=== PROVIDED RECORDS ===
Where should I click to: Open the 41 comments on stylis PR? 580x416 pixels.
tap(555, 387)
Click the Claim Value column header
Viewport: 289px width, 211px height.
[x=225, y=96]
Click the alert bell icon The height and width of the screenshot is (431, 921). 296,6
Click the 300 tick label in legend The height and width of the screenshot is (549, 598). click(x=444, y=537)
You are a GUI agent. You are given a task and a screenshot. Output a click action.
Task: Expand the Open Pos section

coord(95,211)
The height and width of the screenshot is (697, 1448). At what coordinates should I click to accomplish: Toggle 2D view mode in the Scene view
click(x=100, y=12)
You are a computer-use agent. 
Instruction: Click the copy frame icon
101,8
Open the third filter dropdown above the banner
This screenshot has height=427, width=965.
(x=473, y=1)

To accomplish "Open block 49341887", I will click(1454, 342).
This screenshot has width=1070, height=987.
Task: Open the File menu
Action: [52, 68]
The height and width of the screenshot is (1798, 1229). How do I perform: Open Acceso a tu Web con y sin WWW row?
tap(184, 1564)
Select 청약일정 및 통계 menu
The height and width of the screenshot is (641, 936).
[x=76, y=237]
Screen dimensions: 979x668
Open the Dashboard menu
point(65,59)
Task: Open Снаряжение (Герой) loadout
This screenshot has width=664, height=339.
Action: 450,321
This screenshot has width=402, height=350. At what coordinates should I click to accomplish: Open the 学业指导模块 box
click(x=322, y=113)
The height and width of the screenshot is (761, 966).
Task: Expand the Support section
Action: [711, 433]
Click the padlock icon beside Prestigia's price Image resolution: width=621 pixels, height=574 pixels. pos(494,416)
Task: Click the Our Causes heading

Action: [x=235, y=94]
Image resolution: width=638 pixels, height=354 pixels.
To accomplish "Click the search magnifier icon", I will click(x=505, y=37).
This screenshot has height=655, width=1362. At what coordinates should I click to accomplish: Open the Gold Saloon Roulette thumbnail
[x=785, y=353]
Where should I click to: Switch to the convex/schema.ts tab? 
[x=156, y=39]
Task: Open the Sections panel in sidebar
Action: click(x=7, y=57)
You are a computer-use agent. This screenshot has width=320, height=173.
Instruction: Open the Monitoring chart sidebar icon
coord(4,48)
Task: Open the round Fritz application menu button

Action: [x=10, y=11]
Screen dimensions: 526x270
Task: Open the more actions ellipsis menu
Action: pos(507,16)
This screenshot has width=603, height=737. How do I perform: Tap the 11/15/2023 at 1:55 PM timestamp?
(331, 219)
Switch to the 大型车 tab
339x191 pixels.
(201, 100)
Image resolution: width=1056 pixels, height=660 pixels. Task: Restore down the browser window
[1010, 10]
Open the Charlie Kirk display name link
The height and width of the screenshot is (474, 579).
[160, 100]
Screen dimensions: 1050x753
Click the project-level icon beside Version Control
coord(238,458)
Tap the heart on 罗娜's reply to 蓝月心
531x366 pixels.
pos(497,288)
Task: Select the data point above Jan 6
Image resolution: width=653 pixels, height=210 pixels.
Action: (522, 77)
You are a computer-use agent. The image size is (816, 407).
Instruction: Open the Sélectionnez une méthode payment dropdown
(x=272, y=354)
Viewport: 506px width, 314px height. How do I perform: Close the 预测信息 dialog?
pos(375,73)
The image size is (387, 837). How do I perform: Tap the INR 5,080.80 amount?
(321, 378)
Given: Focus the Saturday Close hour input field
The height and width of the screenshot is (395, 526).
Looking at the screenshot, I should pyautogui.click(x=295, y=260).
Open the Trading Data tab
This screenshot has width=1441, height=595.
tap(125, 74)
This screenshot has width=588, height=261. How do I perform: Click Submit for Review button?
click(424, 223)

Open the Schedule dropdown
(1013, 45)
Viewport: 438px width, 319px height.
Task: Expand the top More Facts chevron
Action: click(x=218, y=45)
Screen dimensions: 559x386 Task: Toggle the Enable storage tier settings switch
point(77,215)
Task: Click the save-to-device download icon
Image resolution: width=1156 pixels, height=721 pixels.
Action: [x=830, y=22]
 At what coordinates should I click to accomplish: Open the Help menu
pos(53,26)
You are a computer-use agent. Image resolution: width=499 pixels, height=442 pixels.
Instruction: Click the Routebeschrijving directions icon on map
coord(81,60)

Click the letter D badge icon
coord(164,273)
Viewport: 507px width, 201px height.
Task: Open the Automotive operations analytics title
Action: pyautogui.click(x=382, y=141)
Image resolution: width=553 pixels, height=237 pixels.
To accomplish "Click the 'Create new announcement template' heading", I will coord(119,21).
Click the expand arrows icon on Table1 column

=== TASK TO CARRY OUT ===
Show all lines from the records above where the word "column" occurs.

=== WRITTEN ANSWER ===
Click the Claim Value column header
Click the expand arrows icon on Table1 column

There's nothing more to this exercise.